Полицейский старательный чиновник, найдя неприличным присутствие трупа на дворе его сиятельства, приказал драгунам вытащить тело на улицу. Два драгуна взялись за изуродованные ноги и поволокли тело. Окровавленная, измазанная в пыли, мертвая бритая голова на длинной шее, подворачиваясь, волочилась по земле. Народ жался прочь от трупа.
В то время как Верещагин упал и толпа с диким ревом стеснилась и заколыхалась над ним, Растопчин вдруг побледнел, и вместо того чтобы идти к заднему крыльцу, у которого ждали его лошади, он, сам не зная куда и зачем, опустив голову, быстрыми шагами пошел по коридору, ведущему в комнаты нижнего этажа. Лицо графа было бледно, и он не мог остановить трясущуюся, как в лихорадке, нижнюю челюсть.

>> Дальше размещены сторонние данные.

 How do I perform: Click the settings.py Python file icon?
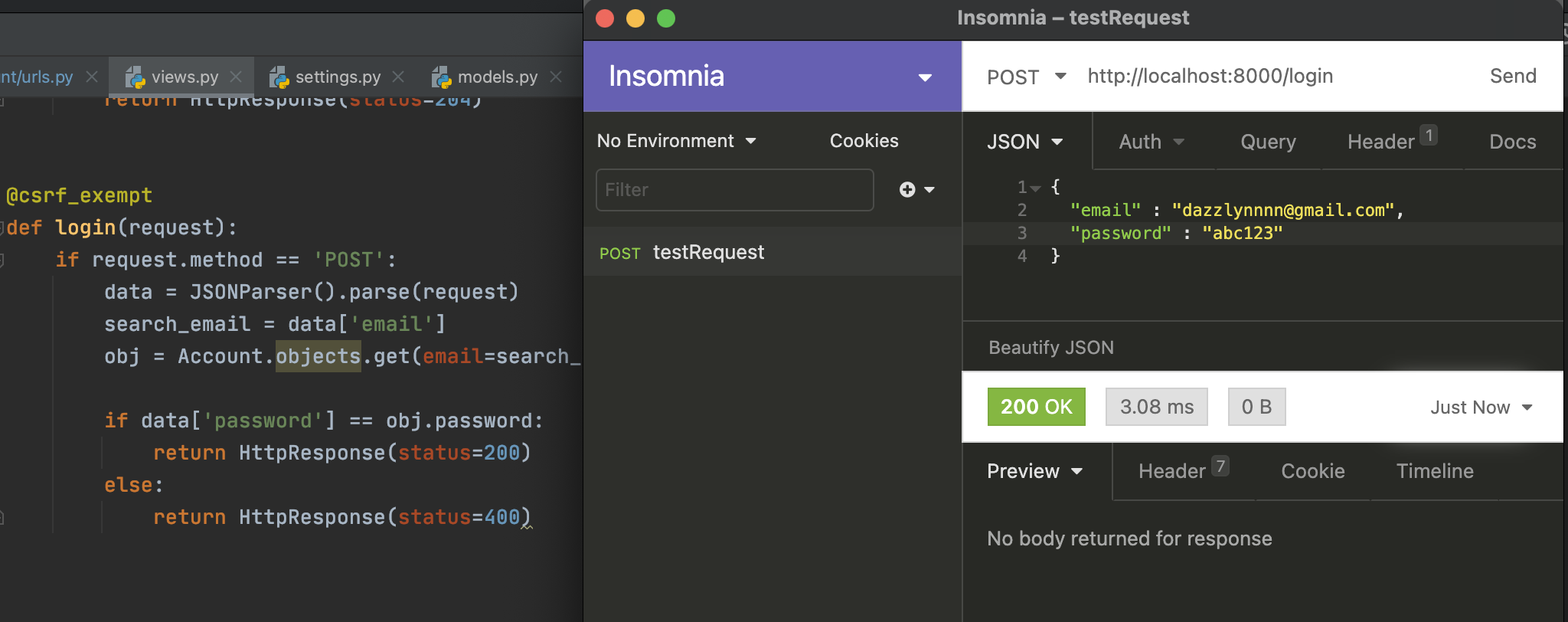pos(279,77)
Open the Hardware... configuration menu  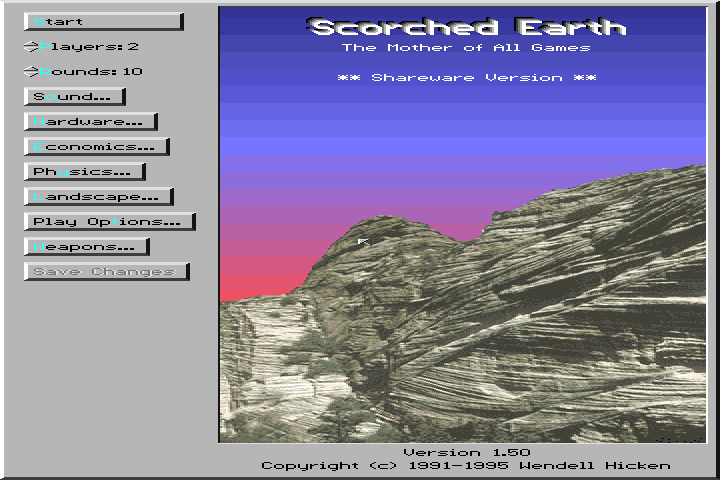click(90, 122)
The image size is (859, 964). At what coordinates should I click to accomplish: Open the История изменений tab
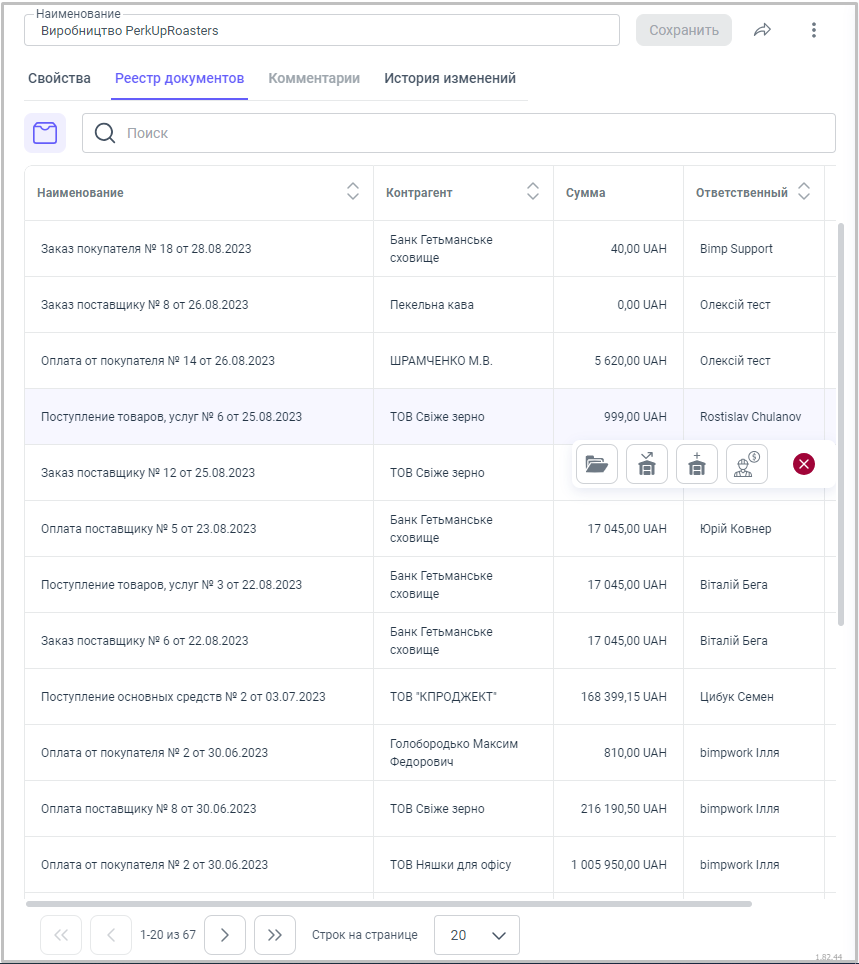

– Ваше сиятельство, сюда… куда изволите?.. сюда пожалуйте, – проговорил сзади его дрожащий, испуганный голос. Граф Растопчин не в силах был ничего отвечать и, послушно повернувшись, пошел туда, куда ему указывали. У заднего крыльца стояла коляска. Далекий гул ревущей толпы слышался и здесь. Граф Растопчин торопливо сел в коляску и велел ехать в свой загородный дом в Сокольниках. Выехав на Мясницкую и не слыша больше криков толпы, граф стал раскаиваться. Он с неудовольствием вспомнил теперь волнение и испуг, которые он выказал перед своими подчиненными. «La populace est terrible, elle est hideuse, – думал он по французски. – Ils sont сошше les loups qu'on ne peut apaiser qu'avec de la chair. [Народная толпа страшна, она отвратительна. Они как волки: их ничем не удовлетворишь, кроме мяса.] „Граф! один бог над нами!“ – вдруг вспомнились ему слова Верещагина, и неприятное чувство холода пробежало по спине графа Растопчина. Но чувство это было мгновенно, и граф Растопчин презрительно улыбнулся сам над собою. „J'avais d'autres devoirs, – подумал он. – Il fallait apaiser le peuple. Bien d'autres victimes ont peri et perissent pour le bien publique“, [У меня были другие обязанности. Следовало удовлетворить народ. Много других жертв погибло и гибнет для общественного блага.] – и он стал думать о тех общих обязанностях, которые он имел в отношении своего семейства, своей (порученной ему) столице и о самом себе, – не как о Федоре Васильевиче Растопчине (он полагал, что Федор Васильевич Растопчин жертвует собою для bien publique [общественного блага]), но о себе как о главнокомандующем, о представителе власти и уполномоченном царя. „Ежели бы я был только Федор Васильевич, ma ligne de conduite aurait ete tout autrement tracee, [путь мой был бы совсем иначе начертан,] но я должен был сохранить и жизнь и достоинство главнокомандующего“.